(Task description):
Set out exactly, line by line, the stretch of data below that begins at the line containing "Nombre (20, 1881)" and ends at the line containing "MB series variator (52, 717)", with both ends kept.

(Data to use):

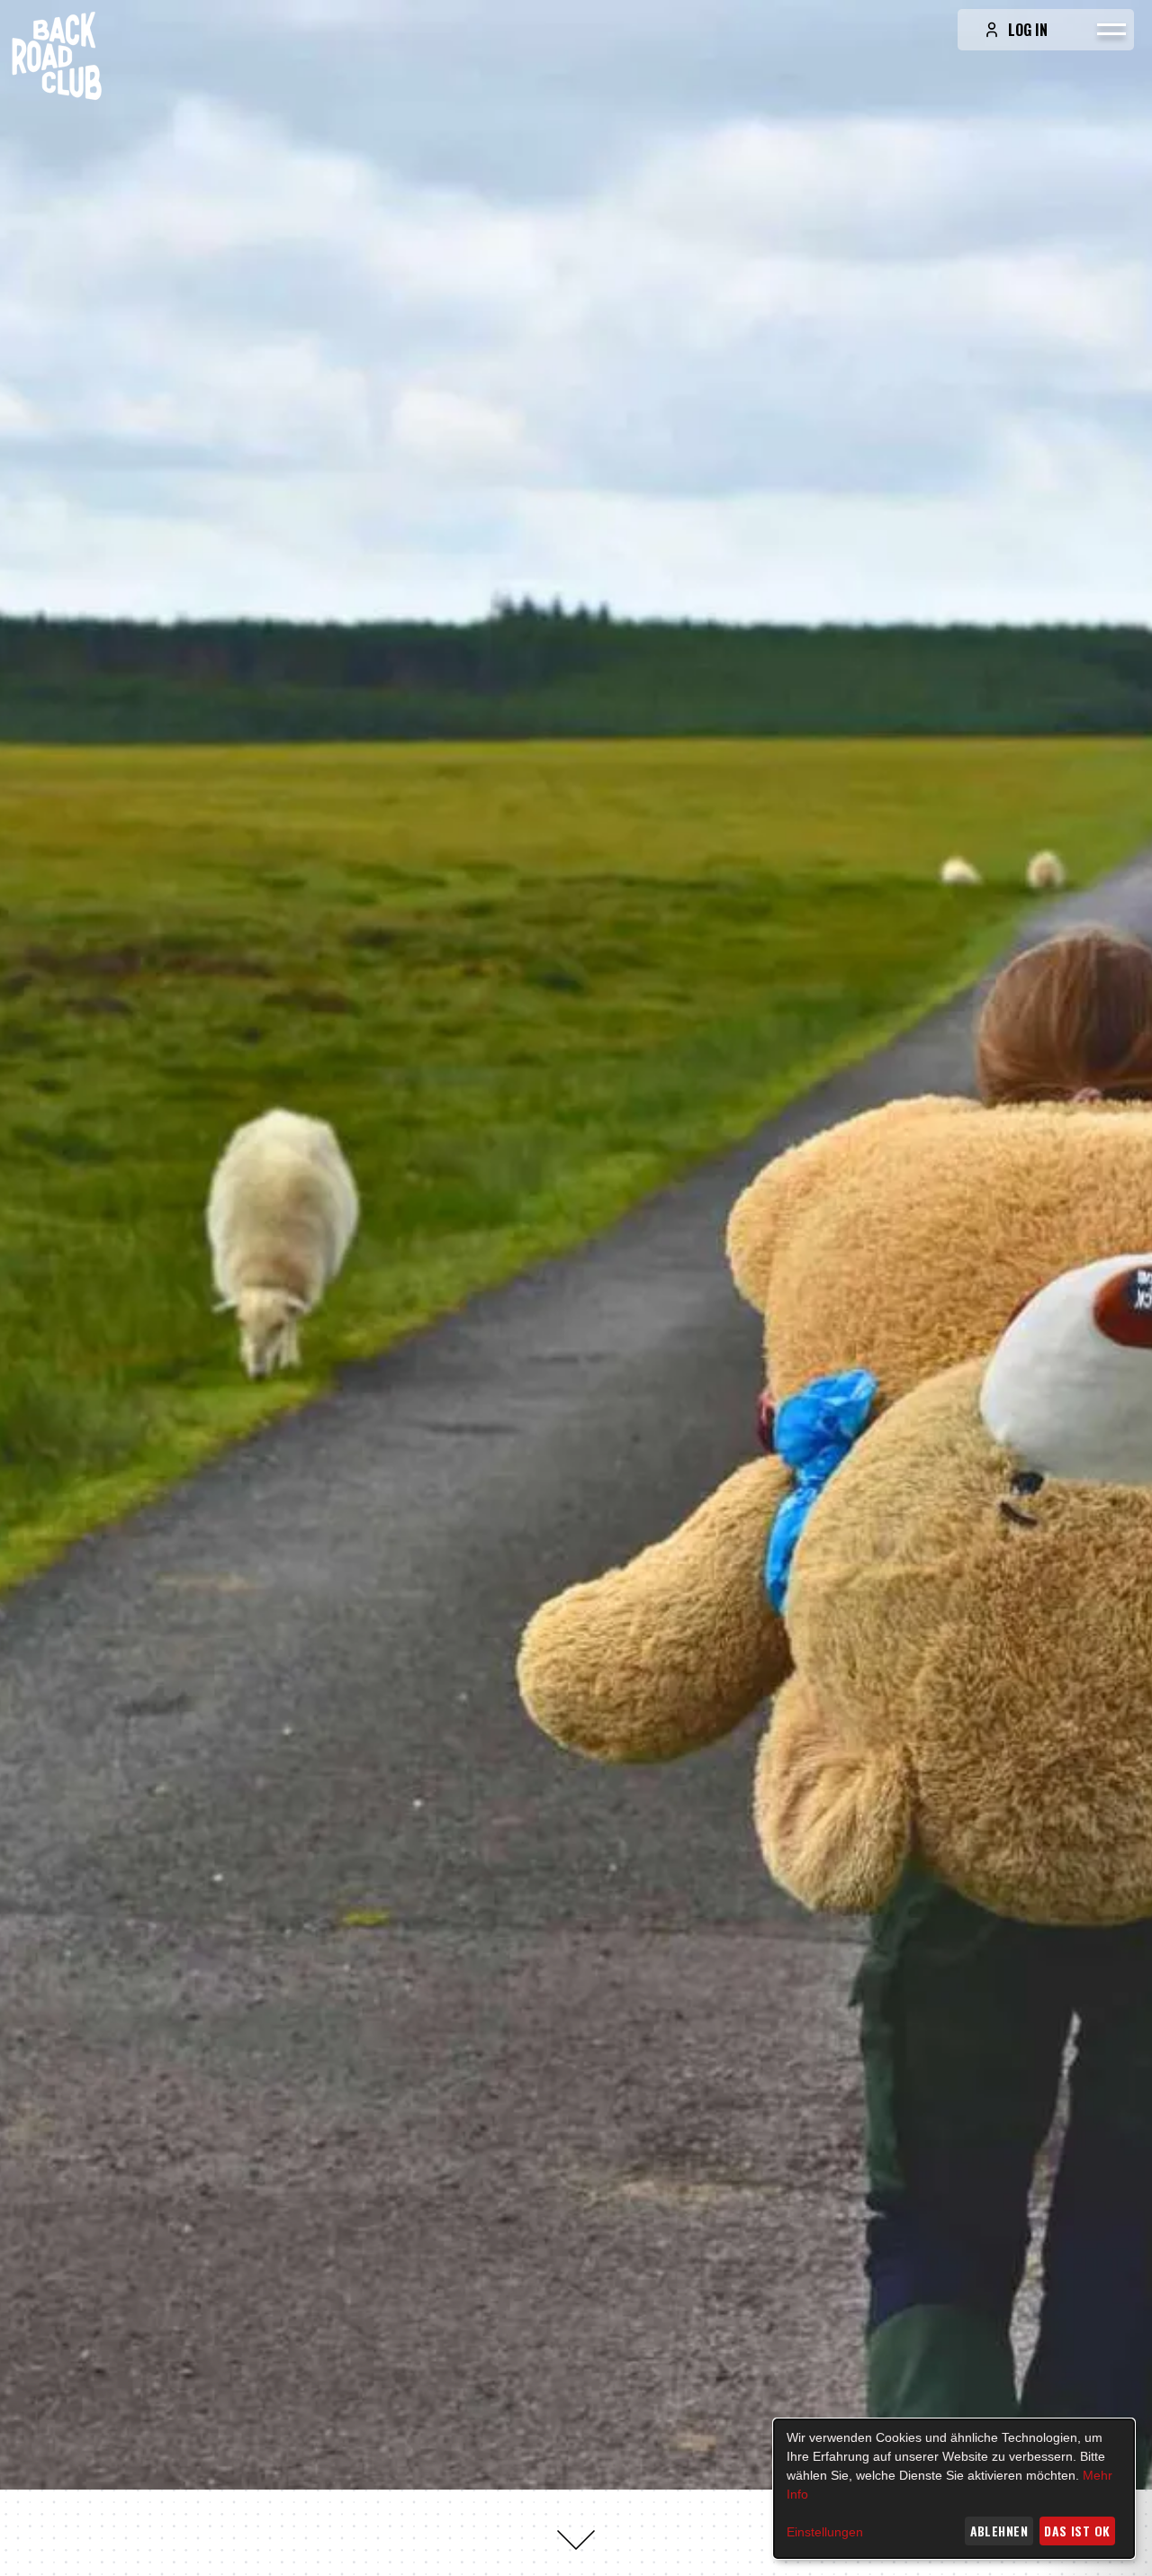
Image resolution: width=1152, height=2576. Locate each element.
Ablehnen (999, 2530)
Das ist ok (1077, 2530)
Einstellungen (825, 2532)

==

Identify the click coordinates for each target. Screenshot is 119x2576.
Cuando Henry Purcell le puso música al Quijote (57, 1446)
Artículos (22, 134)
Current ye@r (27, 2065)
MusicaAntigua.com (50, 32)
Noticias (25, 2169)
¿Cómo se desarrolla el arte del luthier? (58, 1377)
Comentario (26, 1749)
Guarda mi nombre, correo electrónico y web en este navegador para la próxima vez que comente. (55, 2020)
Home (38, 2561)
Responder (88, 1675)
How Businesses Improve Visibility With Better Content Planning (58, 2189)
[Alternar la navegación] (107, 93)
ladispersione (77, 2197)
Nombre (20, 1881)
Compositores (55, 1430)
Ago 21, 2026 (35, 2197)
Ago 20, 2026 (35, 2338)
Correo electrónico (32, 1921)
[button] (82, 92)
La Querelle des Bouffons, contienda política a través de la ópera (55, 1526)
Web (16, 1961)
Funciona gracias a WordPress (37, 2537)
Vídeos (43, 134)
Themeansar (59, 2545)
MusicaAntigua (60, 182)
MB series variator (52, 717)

(Response):
Nombre (20, 1881)
Compositores (55, 1430)
Ago 21, 2026 (35, 2197)
Ago 20, 2026 (35, 2338)
Correo electrónico (32, 1921)
[button] (82, 92)
La Querelle des Bouffons, contienda política a través de la ópera (55, 1526)
Web (16, 1961)
Funciona gracias a WordPress (37, 2537)
Vídeos (43, 134)
Themeansar (59, 2545)
MusicaAntigua (60, 182)
MB series variator (52, 717)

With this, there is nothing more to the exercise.